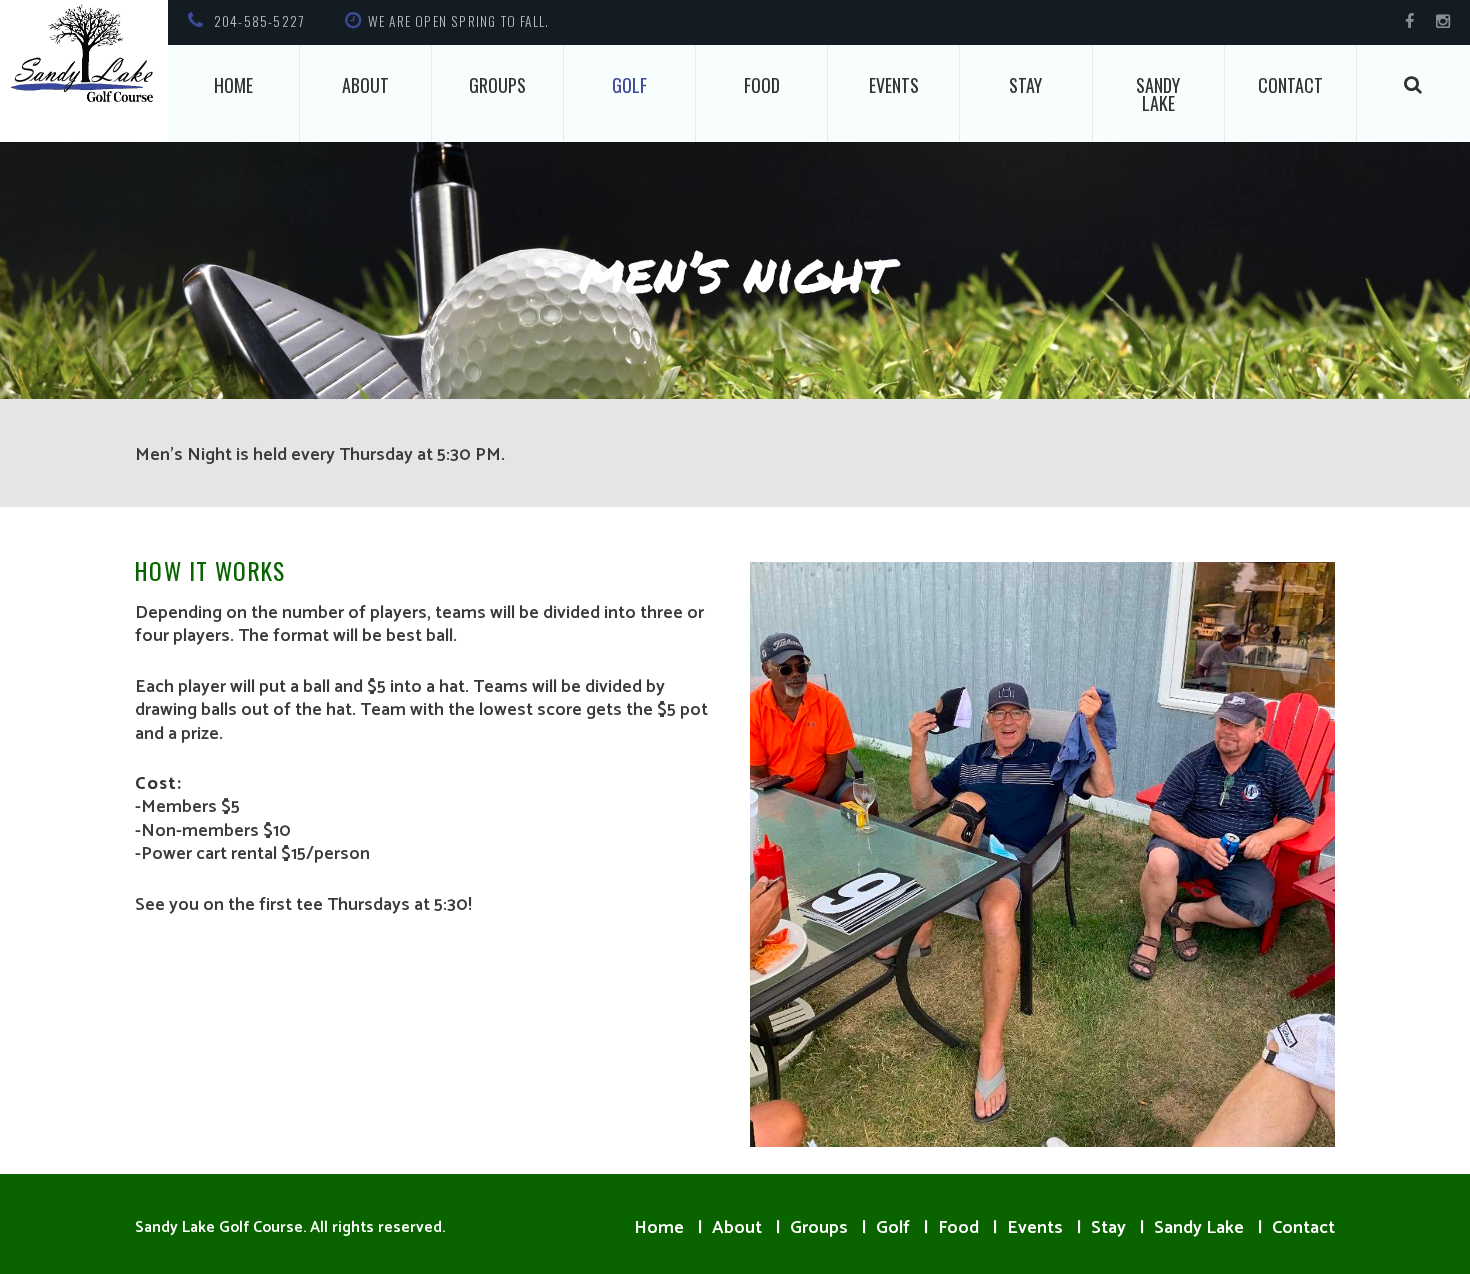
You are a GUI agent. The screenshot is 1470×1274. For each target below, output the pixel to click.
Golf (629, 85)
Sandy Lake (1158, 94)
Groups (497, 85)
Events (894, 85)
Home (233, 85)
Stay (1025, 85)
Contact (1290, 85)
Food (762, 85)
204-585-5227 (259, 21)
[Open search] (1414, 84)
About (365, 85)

--

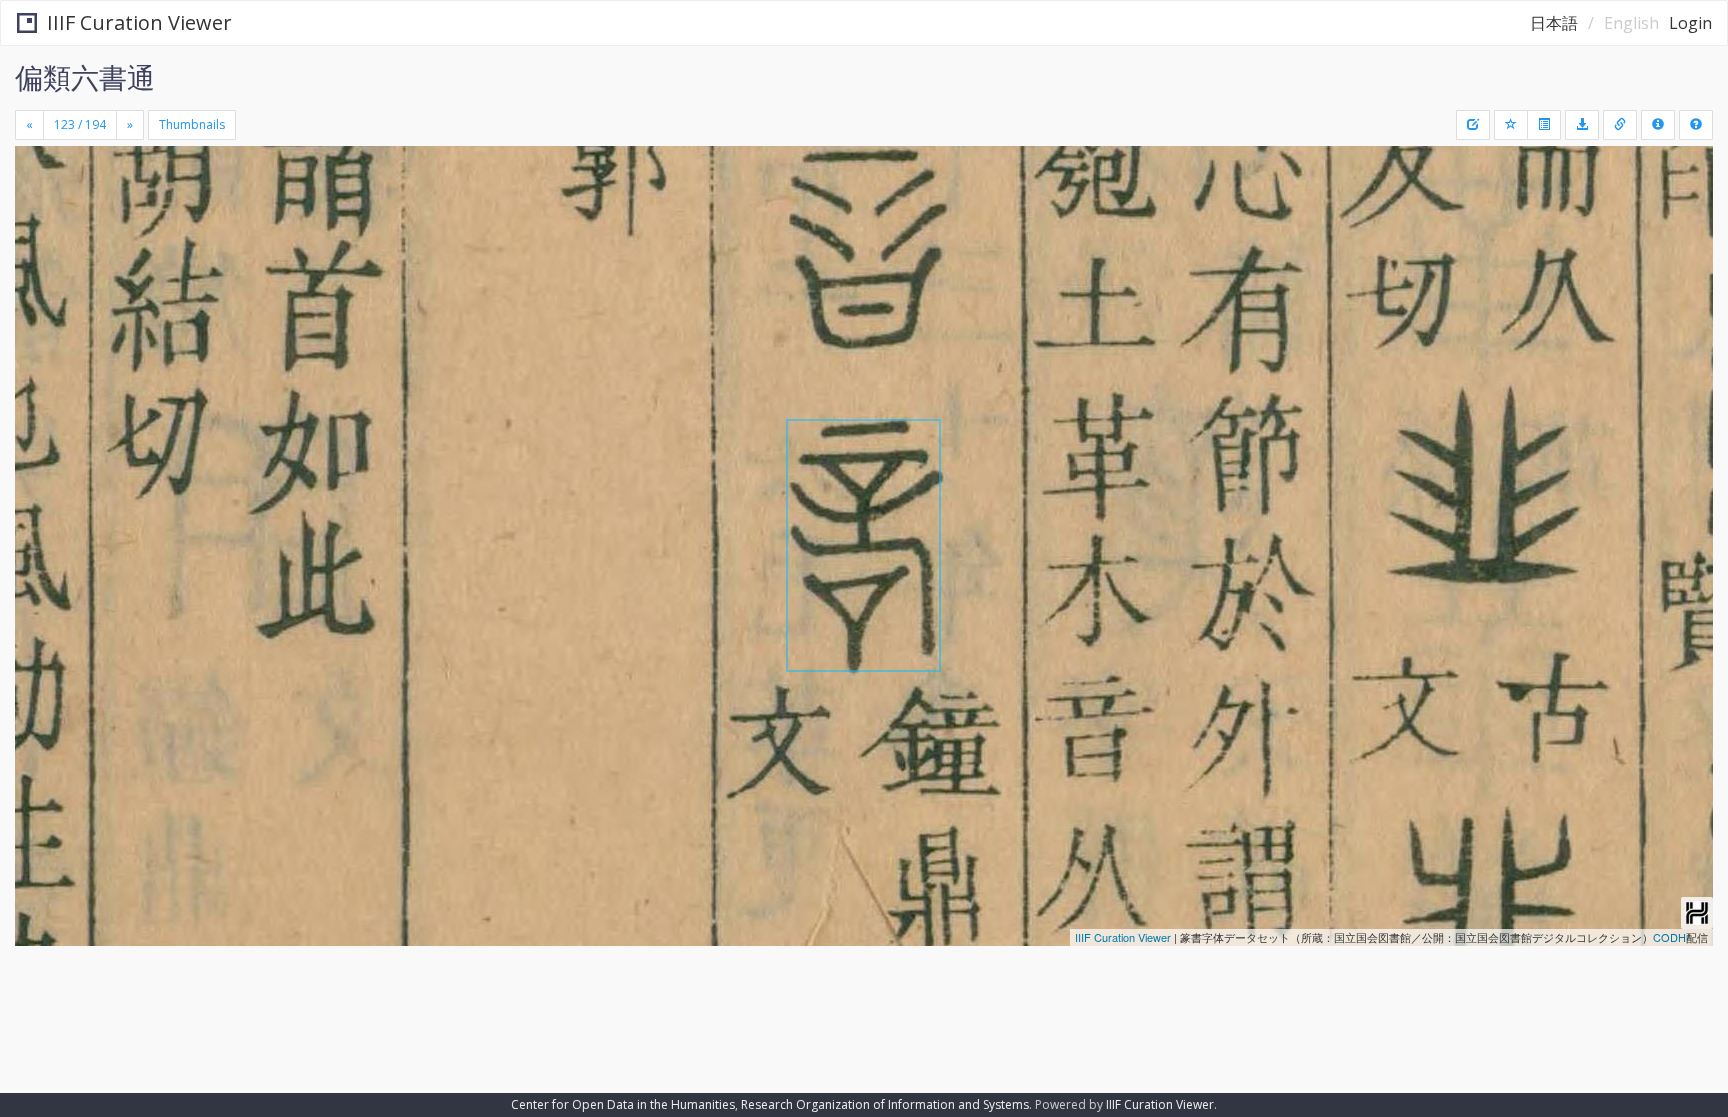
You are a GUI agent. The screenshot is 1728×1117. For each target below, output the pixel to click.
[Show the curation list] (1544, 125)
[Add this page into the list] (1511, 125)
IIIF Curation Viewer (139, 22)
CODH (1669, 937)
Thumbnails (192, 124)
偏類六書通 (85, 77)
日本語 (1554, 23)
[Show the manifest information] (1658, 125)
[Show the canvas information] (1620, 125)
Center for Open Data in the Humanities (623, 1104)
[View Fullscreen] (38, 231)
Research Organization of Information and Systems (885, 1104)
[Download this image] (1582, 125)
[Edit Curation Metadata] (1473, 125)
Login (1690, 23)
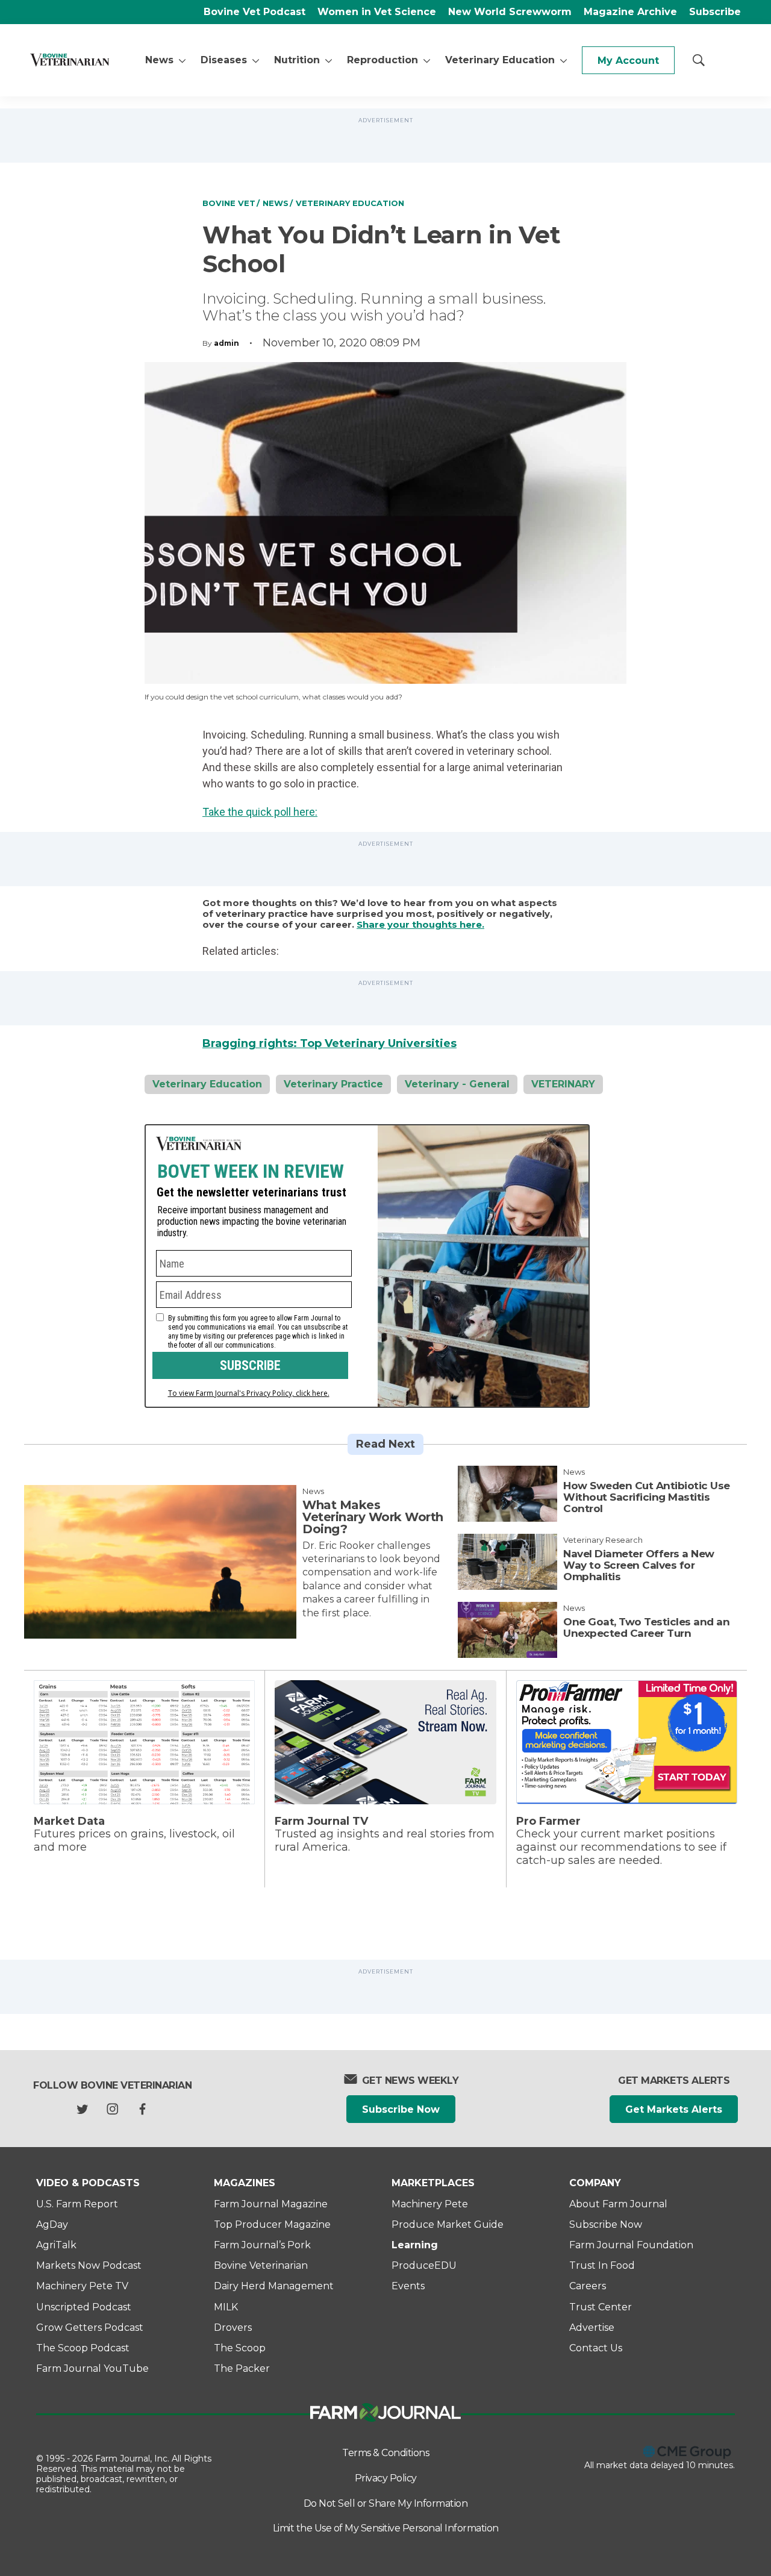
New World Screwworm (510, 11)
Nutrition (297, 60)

§ Exercise details: Respond with the exact lines above running from the one containing "[View Fullscreen] (38, 231)" to the one containing "Nutrition (297, 60)", both ends kept and no pictures included.

§ Response below:
[View Fullscreen] (38, 231)
Research Organization of Information and Systems (885, 1104)
[Download this image] (1582, 125)
[Edit Curation Metadata] (1473, 125)
Login (1690, 23)
New World Screwworm (510, 11)
Nutrition (297, 60)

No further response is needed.